INSTRUCTIONS TO FOLLOW:
Set down the entries below exactly as written.

RECORD EXCERPTS:
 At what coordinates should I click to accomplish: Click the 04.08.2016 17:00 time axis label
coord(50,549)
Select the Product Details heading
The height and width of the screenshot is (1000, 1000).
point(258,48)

OUTPUT BELOW:
 At what coordinates should I click to accomplish: Click the 04.08.2016 17:00 time axis label
coord(50,549)
Select the Product Details heading
The height and width of the screenshot is (1000, 1000).
point(258,48)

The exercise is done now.